Metrenin milyarda biri - Mehmet Altan

27 Ağustos 2007 07:51  

 

Metrenin milyarda biri - Mehmet Altan

"Nanoteknolojide atomlar düzeyinde çalışıyor, atomlardan sistemler yapıyorsunuz. Nanoteknoloji atomlarla bir tür oynama sanatı.



Nanoteknolojik malzemelerin gariplikleri kuantum dünyasında atomların "akıllı" ve tahminlerin ötesinde özellikler sergilemesine dayanır. Nanoteknolojinin en büyük özelliği, bu seviyeye inildiğinde malzemenin bir anda değişiklikler göstermesidir.



Bir metrenin milyarda biri gibi küçük bir ölçekte materyaller, cihazlar ve sistemler kurduğumuzda malzeme artık iç yapısından kurtularak, tamamen bir yüzey haline gelmektedir.



Nanoteknoloji ile süper maddeler yapabilirsiniz. Örneğin dünyadaki tüm filmleri nanoteknoloji ile yapılacak CD'lere sığdırabilirsiniz.
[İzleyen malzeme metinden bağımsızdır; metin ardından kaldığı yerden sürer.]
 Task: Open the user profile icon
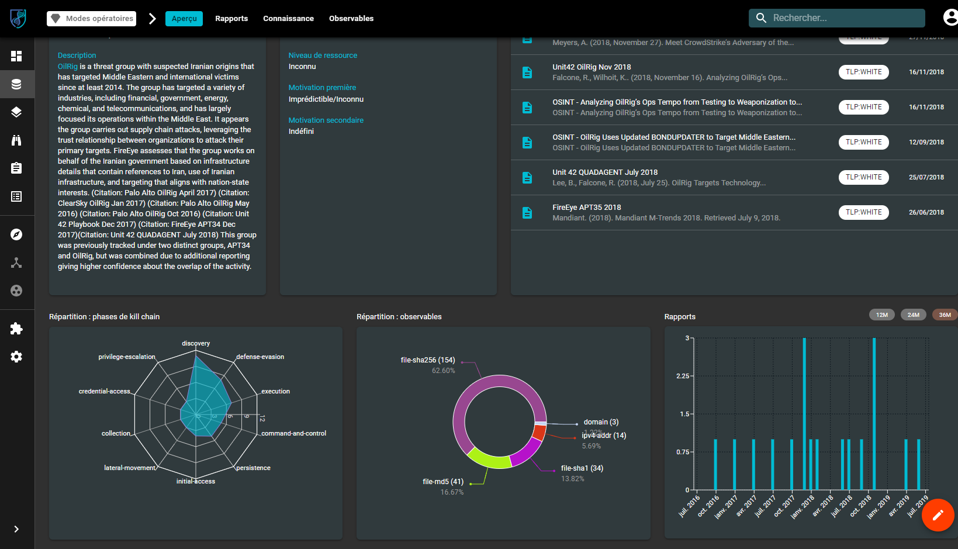(x=950, y=18)
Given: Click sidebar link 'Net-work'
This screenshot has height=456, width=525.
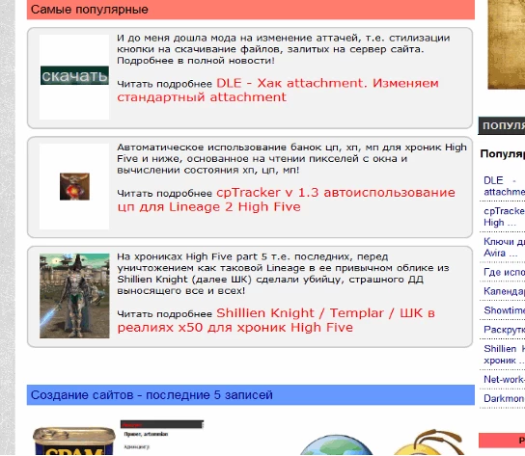Looking at the screenshot, I should (504, 380).
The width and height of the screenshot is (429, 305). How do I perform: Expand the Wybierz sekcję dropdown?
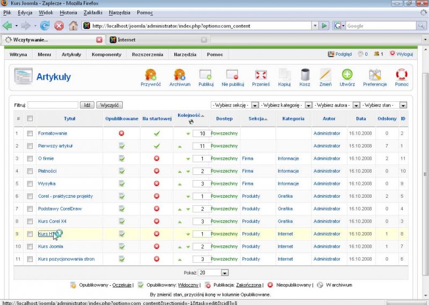tap(255, 105)
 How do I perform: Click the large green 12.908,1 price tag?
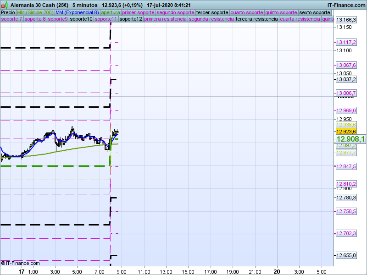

Bir küp kadar ama dünyadaki tüm bilgisayarların toplam gücüne eşit bilgisayarlar yapabilirsiniz.



Çelikten daha hafif ama ondan yüzler kat daha dayanıklı ve hafif malzeme üretilebilirsiniz.



Ya da insan vücudunda istenen yere gidebilen mikroskobik boyutta robotlar tasarlayabilirsiniz.

Nano boyutlu ilaçlar, son derece daha aktif iyileştirme sağlıyor. Vücudu kesmeden, biçmeden istediğiniz noktaya girebiliyorsunuz. Derideki, mikron mertebesindeki gözeneklerden rahatça cihazınızı damarını içine sokup, gerekli operasyonları yapabilirsiniz."



***



"Nanoteknolojik malzemelerin diğer bir özelliği de kendi kendini monte edebilmesi, çoğalabilmesidir.



Montajcı adı verilen, programlanabilir moleküler makineler kullanılarak, başka moleküler makineler yapılır. Montajcılar, tıpkı minik sanayi robotları gibi çalışıyor.



Bu gelişme özellikle bilgisayar sektöründe önümüzdeki yıllarda kullanıldığında tümüyle daha temiz, daha dayanıklı, daha hafif ve daha hassas ürünlerin üretilmesi mümkün olacaktır.



Nano makineler aslında günlük hayatta kullanılan aletlerin ve sistemlerin çok küçük birer kopyaları olacaktır.



Nanoteknolojik sistemlerin iki özelliği hayret uyandırıyor: Mikro montaj ve kendi kendine çoğalma. Bu şekilde moleküler boyutlarda ve hassasiyette robotlar üretilmesi söz konusu olabilecek.



Kendi kendini monte edebilen tüketici ürünleri, şu andakinden milyarlarca kez daha hızlı bilgisayarlar, hastalıkları önleyen, yaşlanmayı yavaşlatan teknolojiler, kirlenmenin kendiliğinden temizlenmesini sağlayan malzemeler, seramik, plastik malzemelerde devrimler..."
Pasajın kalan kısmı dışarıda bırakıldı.